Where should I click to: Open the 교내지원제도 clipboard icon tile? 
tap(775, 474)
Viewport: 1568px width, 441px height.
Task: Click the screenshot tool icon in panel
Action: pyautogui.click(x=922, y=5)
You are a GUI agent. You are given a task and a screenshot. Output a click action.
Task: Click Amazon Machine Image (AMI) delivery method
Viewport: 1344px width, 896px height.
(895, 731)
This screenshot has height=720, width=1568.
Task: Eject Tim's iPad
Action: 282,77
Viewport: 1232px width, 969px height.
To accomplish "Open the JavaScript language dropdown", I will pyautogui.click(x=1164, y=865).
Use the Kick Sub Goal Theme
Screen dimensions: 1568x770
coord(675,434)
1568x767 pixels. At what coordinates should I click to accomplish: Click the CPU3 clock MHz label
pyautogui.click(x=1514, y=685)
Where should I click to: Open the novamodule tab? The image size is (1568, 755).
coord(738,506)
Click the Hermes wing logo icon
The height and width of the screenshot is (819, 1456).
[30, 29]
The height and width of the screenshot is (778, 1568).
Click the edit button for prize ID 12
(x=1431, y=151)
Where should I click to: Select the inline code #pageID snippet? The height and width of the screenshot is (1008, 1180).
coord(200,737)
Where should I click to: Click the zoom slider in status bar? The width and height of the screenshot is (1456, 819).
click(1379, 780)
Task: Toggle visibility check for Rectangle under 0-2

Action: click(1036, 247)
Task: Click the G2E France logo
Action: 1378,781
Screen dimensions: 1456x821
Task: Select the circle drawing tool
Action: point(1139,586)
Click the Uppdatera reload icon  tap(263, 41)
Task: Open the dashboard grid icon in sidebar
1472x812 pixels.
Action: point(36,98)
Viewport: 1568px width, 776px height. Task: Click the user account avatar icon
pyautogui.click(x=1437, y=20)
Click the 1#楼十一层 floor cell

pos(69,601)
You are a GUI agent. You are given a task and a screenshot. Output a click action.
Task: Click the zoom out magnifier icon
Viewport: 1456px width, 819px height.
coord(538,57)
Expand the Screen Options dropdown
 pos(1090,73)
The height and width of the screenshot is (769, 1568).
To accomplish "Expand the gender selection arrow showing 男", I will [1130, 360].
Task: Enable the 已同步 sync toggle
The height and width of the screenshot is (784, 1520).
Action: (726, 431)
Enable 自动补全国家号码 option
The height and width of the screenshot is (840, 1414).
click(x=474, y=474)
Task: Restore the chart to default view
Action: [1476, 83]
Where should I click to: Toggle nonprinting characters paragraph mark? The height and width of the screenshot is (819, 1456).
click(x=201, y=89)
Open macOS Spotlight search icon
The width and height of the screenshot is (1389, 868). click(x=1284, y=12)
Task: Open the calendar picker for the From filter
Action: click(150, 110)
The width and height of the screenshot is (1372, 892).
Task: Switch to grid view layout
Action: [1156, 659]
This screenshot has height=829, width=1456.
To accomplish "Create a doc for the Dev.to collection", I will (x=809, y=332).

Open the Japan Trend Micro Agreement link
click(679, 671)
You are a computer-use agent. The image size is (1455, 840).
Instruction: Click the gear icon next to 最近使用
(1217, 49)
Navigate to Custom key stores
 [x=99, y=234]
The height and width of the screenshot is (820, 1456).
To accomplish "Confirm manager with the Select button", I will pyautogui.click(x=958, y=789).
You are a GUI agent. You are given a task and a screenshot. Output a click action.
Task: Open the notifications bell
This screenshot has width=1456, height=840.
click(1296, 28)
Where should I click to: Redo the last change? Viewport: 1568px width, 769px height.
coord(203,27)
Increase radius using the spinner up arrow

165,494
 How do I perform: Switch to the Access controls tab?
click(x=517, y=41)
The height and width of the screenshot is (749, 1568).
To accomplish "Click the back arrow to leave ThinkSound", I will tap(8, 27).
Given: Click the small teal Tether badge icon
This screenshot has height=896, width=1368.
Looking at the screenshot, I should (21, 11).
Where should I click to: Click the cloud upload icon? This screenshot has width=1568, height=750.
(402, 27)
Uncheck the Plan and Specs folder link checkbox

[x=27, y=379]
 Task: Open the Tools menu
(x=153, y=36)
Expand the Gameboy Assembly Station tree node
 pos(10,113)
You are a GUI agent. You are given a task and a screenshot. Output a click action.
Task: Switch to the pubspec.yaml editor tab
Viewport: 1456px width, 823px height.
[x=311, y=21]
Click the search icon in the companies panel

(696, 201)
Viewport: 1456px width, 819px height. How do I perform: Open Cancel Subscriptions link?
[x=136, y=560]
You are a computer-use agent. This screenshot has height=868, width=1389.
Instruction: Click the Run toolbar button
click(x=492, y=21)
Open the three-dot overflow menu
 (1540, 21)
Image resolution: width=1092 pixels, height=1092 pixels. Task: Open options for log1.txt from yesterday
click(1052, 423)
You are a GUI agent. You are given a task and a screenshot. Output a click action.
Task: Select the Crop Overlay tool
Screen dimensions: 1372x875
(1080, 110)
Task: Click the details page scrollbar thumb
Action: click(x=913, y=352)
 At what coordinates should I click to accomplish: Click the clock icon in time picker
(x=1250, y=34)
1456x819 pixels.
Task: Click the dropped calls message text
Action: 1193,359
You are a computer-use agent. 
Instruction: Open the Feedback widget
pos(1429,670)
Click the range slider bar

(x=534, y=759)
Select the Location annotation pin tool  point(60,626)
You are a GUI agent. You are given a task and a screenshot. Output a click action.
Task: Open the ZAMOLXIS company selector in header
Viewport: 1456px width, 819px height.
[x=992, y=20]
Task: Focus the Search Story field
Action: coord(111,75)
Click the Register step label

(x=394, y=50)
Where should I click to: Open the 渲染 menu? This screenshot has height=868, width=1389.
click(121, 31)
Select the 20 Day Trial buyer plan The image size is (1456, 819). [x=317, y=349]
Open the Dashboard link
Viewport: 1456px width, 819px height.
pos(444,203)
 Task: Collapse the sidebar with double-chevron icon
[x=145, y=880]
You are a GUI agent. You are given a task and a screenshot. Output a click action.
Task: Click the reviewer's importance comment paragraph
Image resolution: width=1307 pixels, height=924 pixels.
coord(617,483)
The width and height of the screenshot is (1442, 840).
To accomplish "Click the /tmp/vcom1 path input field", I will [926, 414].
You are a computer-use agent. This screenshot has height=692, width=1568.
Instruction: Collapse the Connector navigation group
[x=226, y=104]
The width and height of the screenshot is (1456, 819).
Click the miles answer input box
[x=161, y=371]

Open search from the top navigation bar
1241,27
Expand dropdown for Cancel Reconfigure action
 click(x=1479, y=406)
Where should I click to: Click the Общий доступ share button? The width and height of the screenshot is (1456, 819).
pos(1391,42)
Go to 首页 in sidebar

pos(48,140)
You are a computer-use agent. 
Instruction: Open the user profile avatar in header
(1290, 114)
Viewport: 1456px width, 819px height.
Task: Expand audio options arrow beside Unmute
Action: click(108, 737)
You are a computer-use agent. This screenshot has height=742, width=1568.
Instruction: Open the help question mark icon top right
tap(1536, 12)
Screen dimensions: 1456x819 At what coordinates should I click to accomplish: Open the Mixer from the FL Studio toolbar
::::
What this task involves:
The answer must be every line of the data that holds the word "computer".

Written solution:
You are a computer-use agent. The image size is (1455, 840).
You are a computer-use agent. This screenshot has height=868, width=1389.
You are a computer-use agent. 
You are a computer-use agent. This screenshot has height=692, width=1568.
You are a computer-use agent. 
You are a computer-use agent. This screenshot has height=742, width=1568.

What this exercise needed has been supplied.